● EXERCISE PROMPT: Lines that contain the string "computer" are the ones to list; copy all of them from the records.

--- SUPPLIED RECORDS Enclosed Below ---

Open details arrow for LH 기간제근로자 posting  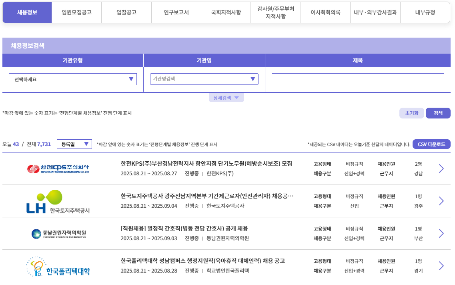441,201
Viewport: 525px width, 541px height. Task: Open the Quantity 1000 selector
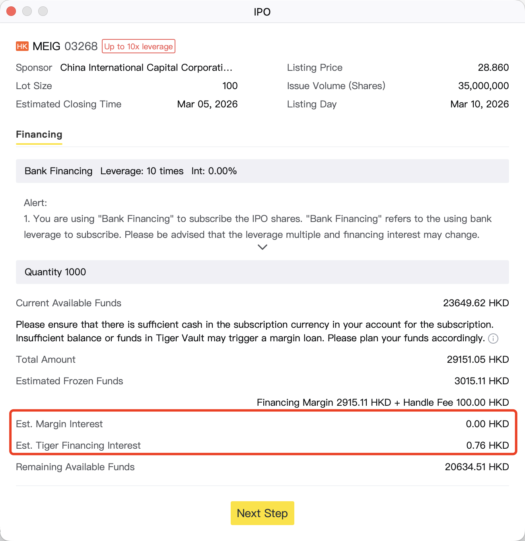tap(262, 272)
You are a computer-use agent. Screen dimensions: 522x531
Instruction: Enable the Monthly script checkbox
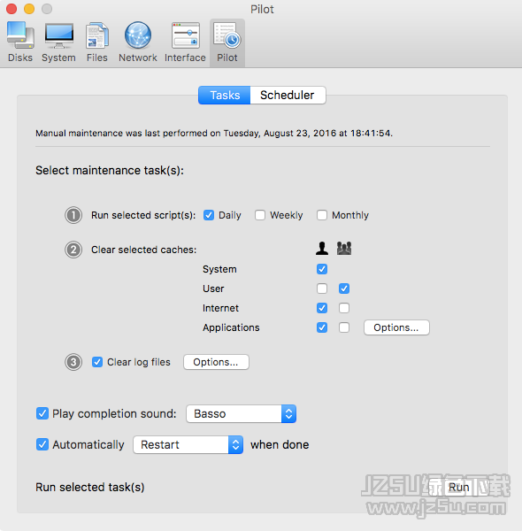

--- End of Enclosed SUPPLIED RECORDS ---
--- SUPPLIED RECORDS Enclosed Below ---

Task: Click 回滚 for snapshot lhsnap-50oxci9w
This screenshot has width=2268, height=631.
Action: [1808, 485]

--- End of Enclosed SUPPLIED RECORDS ---
--- SUPPLIED RECORDS Enclosed Below ---

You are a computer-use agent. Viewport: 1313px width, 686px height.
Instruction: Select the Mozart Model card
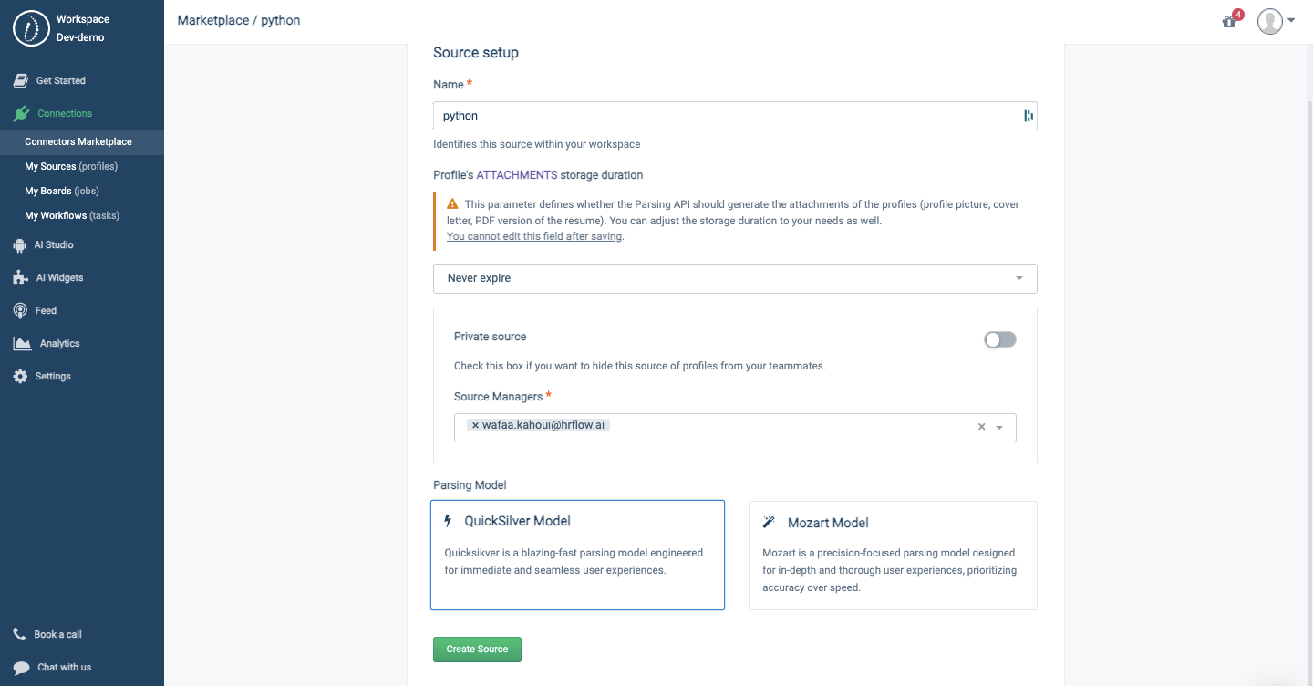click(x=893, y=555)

--- End of Enclosed SUPPLIED RECORDS ---

● YOUR SOLUTION:
You are a computer-use agent. Screen dimensions: 522x531
You are a computer-use agent. Viewport: 1313px width, 686px height.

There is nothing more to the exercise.